Reproduce the records below exactly, but only between the lines holding "Select the Roco-HO-Ln favorite library" and "Select body length", inclusive.

(Data extracted from a collection)
******************************
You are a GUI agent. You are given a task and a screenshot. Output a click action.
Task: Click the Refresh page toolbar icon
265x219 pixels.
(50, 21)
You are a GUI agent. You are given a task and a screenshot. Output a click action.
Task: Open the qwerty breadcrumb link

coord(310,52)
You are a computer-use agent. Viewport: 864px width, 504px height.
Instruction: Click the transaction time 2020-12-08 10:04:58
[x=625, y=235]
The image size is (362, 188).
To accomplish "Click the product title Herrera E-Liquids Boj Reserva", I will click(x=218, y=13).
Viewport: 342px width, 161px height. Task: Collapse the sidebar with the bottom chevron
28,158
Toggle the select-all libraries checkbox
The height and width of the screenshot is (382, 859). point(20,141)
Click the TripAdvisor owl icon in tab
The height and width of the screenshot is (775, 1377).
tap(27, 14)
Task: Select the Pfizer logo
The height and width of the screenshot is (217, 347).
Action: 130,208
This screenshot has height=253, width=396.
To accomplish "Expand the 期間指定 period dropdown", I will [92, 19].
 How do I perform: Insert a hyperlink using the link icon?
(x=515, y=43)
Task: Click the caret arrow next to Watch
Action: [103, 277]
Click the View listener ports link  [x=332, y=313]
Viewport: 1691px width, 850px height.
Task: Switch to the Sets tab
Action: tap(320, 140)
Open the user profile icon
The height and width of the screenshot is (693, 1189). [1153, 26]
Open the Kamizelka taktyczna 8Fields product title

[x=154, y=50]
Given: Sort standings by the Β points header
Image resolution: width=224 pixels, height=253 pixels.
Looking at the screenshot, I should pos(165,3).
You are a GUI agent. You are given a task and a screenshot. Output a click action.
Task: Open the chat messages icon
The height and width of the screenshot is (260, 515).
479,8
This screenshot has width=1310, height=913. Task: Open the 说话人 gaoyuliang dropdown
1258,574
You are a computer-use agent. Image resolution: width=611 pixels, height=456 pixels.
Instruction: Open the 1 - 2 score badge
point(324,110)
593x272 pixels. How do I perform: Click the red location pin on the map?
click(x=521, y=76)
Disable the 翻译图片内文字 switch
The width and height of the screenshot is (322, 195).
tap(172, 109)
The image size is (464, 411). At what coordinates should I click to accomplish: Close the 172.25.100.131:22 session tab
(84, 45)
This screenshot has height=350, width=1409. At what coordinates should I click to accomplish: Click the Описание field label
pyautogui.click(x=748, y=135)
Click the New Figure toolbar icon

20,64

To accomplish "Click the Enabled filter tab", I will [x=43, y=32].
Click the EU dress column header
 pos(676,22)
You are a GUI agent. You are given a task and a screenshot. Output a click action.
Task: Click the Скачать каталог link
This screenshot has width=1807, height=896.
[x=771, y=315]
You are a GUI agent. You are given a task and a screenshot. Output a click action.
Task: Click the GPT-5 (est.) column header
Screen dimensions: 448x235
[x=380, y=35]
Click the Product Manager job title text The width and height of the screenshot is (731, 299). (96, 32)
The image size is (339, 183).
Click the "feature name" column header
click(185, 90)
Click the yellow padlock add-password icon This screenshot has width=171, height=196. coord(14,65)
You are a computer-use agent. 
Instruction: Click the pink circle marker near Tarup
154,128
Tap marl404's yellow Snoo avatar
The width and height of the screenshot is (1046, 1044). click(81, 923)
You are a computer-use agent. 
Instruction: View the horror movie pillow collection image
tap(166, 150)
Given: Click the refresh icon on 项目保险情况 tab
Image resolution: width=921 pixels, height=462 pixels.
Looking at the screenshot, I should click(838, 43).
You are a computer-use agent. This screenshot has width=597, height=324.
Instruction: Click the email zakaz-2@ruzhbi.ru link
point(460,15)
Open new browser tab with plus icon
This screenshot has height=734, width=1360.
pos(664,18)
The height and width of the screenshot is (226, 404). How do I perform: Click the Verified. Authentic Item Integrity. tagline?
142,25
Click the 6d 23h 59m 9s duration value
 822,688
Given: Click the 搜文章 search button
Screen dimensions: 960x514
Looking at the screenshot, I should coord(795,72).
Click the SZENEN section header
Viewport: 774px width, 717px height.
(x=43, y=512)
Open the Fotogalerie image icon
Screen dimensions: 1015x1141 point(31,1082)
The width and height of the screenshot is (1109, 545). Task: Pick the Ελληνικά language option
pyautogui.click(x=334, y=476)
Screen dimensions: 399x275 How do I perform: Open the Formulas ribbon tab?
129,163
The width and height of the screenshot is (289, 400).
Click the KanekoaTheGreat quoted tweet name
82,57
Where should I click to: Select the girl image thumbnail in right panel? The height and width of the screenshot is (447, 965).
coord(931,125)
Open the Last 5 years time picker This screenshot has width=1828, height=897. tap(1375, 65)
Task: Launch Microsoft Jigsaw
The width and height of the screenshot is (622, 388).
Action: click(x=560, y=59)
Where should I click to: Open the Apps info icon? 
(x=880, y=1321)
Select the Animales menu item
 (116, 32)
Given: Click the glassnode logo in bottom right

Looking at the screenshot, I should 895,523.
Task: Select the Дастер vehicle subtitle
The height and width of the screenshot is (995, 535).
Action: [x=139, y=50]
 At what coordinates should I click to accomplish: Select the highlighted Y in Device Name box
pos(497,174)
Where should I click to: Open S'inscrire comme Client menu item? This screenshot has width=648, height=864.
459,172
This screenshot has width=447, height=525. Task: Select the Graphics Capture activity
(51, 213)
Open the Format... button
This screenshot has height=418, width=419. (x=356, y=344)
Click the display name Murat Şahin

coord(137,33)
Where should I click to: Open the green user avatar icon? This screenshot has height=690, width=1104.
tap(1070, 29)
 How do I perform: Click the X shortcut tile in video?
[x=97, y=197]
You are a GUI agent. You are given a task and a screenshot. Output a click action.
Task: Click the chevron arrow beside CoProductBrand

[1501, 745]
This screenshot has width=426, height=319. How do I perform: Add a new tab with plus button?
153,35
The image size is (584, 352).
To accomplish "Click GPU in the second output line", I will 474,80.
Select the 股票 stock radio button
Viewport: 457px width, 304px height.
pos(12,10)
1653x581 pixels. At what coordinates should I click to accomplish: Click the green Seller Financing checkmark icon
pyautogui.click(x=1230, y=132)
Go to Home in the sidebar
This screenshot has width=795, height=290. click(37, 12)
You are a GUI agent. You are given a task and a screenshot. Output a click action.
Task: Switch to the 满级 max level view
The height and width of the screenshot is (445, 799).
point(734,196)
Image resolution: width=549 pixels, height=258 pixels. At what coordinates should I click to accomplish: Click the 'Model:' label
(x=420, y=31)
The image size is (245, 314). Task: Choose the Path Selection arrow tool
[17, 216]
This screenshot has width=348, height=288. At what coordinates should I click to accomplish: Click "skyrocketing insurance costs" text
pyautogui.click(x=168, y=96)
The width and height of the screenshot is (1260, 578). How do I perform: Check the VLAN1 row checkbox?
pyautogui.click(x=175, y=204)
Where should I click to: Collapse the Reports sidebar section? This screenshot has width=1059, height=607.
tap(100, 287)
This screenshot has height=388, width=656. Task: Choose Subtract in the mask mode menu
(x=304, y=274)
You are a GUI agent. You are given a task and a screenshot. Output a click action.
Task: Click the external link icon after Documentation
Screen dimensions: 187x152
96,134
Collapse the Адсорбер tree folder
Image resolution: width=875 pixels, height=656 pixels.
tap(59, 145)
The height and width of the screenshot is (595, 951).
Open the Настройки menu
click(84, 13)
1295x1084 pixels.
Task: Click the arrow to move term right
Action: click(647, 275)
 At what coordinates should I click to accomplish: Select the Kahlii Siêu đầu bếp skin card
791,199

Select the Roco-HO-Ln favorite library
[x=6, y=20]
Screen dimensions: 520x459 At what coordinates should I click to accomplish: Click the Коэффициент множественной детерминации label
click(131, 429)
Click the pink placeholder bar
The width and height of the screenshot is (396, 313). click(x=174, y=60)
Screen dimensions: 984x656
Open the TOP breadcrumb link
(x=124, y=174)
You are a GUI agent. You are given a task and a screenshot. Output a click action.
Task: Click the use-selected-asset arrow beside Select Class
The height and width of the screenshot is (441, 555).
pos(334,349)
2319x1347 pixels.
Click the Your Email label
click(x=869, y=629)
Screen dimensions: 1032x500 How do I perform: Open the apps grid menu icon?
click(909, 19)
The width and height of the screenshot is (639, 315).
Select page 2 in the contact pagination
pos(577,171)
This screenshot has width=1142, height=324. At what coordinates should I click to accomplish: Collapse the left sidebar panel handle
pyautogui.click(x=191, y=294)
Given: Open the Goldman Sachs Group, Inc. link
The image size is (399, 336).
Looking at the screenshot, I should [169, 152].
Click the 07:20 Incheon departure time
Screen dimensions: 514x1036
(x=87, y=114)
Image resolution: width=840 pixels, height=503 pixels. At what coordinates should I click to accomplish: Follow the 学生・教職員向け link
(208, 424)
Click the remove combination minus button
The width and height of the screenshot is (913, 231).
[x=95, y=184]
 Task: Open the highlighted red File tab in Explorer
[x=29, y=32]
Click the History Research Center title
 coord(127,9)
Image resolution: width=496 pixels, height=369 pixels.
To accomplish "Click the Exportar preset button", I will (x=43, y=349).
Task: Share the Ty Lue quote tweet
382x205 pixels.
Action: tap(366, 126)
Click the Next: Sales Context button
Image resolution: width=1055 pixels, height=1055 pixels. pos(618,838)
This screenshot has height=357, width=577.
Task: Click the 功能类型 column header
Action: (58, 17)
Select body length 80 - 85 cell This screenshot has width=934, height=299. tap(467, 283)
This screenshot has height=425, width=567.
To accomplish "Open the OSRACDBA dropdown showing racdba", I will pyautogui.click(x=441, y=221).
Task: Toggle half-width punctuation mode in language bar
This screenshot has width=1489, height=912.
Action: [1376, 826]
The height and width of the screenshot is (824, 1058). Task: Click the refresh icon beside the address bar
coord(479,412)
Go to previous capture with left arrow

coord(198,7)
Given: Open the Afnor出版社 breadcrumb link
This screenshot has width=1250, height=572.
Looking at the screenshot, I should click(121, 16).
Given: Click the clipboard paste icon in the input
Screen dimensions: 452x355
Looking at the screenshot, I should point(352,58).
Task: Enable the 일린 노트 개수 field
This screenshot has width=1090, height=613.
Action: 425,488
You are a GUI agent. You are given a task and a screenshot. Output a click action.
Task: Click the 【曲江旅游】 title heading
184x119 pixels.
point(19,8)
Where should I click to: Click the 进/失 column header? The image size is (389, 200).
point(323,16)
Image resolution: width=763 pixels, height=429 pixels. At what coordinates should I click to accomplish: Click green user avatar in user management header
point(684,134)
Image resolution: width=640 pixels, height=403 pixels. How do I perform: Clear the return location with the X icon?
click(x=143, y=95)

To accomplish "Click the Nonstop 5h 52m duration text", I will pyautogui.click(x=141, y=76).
******************************
## SOLVED EXERCISE
Select the Roco-HO-Ln favorite library
[x=6, y=20]
Screen dimensions: 520x459 At what coordinates should I click to accomplish: Click the Коэффициент множественной детерминации label
click(131, 429)
Click the pink placeholder bar
The width and height of the screenshot is (396, 313). click(x=174, y=60)
Screen dimensions: 984x656
Open the TOP breadcrumb link
(x=124, y=174)
You are a GUI agent. You are given a task and a screenshot. Output a click action.
Task: Click the use-selected-asset arrow beside Select Class
The height and width of the screenshot is (441, 555).
pos(334,349)
2319x1347 pixels.
Click the Your Email label
click(x=869, y=629)
Screen dimensions: 1032x500 How do I perform: Open the apps grid menu icon?
click(909, 19)
The width and height of the screenshot is (639, 315).
Select page 2 in the contact pagination
pos(577,171)
This screenshot has width=1142, height=324. At what coordinates should I click to accomplish: Collapse the left sidebar panel handle
pyautogui.click(x=191, y=294)
Given: Open the Goldman Sachs Group, Inc. link
The image size is (399, 336).
Looking at the screenshot, I should [169, 152].
Click the 07:20 Incheon departure time
Screen dimensions: 514x1036
(x=87, y=114)
Image resolution: width=840 pixels, height=503 pixels. At what coordinates should I click to accomplish: Follow the 学生・教職員向け link
(208, 424)
Click the remove combination minus button
The width and height of the screenshot is (913, 231).
[x=95, y=184]
 Task: Open the highlighted red File tab in Explorer
[x=29, y=32]
Click the History Research Center title
 coord(127,9)
Image resolution: width=496 pixels, height=369 pixels.
To accomplish "Click the Exportar preset button", I will (x=43, y=349).
Task: Share the Ty Lue quote tweet
382x205 pixels.
Action: tap(366, 126)
Click the Next: Sales Context button
Image resolution: width=1055 pixels, height=1055 pixels. pos(618,838)
This screenshot has height=357, width=577.
Task: Click the 功能类型 column header
Action: (58, 17)
Select body length 80 - 85 cell This screenshot has width=934, height=299. tap(467, 283)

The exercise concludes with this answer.